Pourquoi j’ai choisi « Tintin et les Picaros » par Michel Pierre

picaros135« TINTIN et les PICAROS »

Il faut toujours commencer par l’image de couverture, or celle de Tintin et les Picaros est étrange.

Souvent, Tintin court vers l’aventure, non pas au galop comme Zorro, mais au moins en véhicule automobile (au Congo, au pays de l’or noir ou pour ouvrir Objectif Lune), en pirogue ou canot à moteur (L’oreille cassée, L’Île noire), à dromadaire (Le crabe aux pinces d’or) et même en sous-marin (Le trésor de Rackham Le Rouge).

Il peut être surpris (L’étoile mystérieuse, le Temple du soleil ou encore Tintin au Tibet), appeler à l’aide (Coke en stock), demander le silence (Les bijoux de la Castafiore). Il lui arrive d’être armé (Vol 714 pour Sydney) ou d’avancer d’un pas résolu (Le sceptre d’Ottokar ). Mais jamais, il ne fuit (même si il a un moment de recul sur la couverture du Secret de la Licorne), tout au plus, il se cache (l’Affaire Tournesol).
Or, avec Tintin et les Picaros, notre héros (tout comme ses compagnons) prend ses jambes à son cou sur fond d’architecture maya.

Qu’arrive-t-il donc à notre héros ? Pourquoi cette panique ? Nous apprendrons dans le scénario, qu’en réalité il échappe au danger mais pour aller vers un péril plus grand. Il a gravi la pyramide sous une fausse surveillance pour la descendre vers un espoir illusoire. Et c’est ainsi qu’Hergé en son dernier album achevé et publié de son vivant donne une leçon de vie, celle qui rend les apparences trompeuses et prend à contre-pied toutes les certitudes, les convenances et les habitudes. On voit, dès la première image de l’album, Tintin conduire une mobylette bruyante et polluante alors que la nature de février se prépare au printemps.
Il explique en un docte discours la situation géopolitique de l’Amérique latine en tenant un chat dans ses bras sans que Milou y trouve à redire. Il se livre même à une débauche de modernité en portant des Jeans et en abandonnant ses pantalons de golf. Et tout est ainsi, y compris Haddock ne pouvant avaler une goutte d’alcool et même un changement de gouvernement mené en costume de carnaval. Les repères politiques les plus solides sont également renversés, un régime dictatorial modèle Pinochet au Chili est soutenu par la Bordurie du bloc de l’Est et les révolutionnaires d’Alcazar par une multinationale yankee. Tout est paradoxe, faux-semblant et inversion des codes sous l’œil désinvolte des médias (presse, radio et télévision).

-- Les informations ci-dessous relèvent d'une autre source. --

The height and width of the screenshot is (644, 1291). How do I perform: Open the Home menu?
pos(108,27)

Tintin et les Picaros est aussi une interrogation sur l’action puisque entre le début de l’album et sa vignette de fin, rien n’a changé pour les plus humbles vivant dans leur favela ou le slogan « Viva Alcazar » a simplement remplacé « Viva Tapioca » avec de semblables forces de l’ordre ayant tout bonnement troqué leur uniforme pour un autre et leur moustache pour une barbe.
Faut-il alors penser que Tintin abandonne le monde à son destin et le San Théodoros à une première Dame aussi terrifiante que Peggy Alcazar ? Quel est cet univers qui permet à Séraphin Lampion d’être un acteur de l’Histoire, où Manolo est devenu un traitre, les militaires des pleutres et les révolutionnaires des alcooliques ?

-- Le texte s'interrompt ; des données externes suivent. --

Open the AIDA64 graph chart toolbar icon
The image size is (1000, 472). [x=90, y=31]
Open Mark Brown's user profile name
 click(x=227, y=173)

En fait, Hergé nous donne à voir le pire de la réalité pour inciter, malgré tout à l’engagement, ne serait-ce que pour sauver ses amis. Tintin devient un héros appliquant la réflexion de Romain Rolland reprise par Antonio Gramsci et qui conseillait « d’allier le pessimisme de l’intelligence à l’optimisme de la volonté ». Ce même Gramsci qui considérait que « l’indifférence est le poids mort de l’histoire ». Sans oublier que Tintin partage certainement la réflexion de Maw Frish : « Il y a pire que le bruit des bottes : le silence des pantoufles ».
Et c’est pourquoi Tintin et les Picaros est une œuvre philosophique majeure du XXe siècle et qu’il est mon album préféré avec aussi la glorification des choses simples : les pâtes cuites « al dente » et le bon whisky consommé avec modération…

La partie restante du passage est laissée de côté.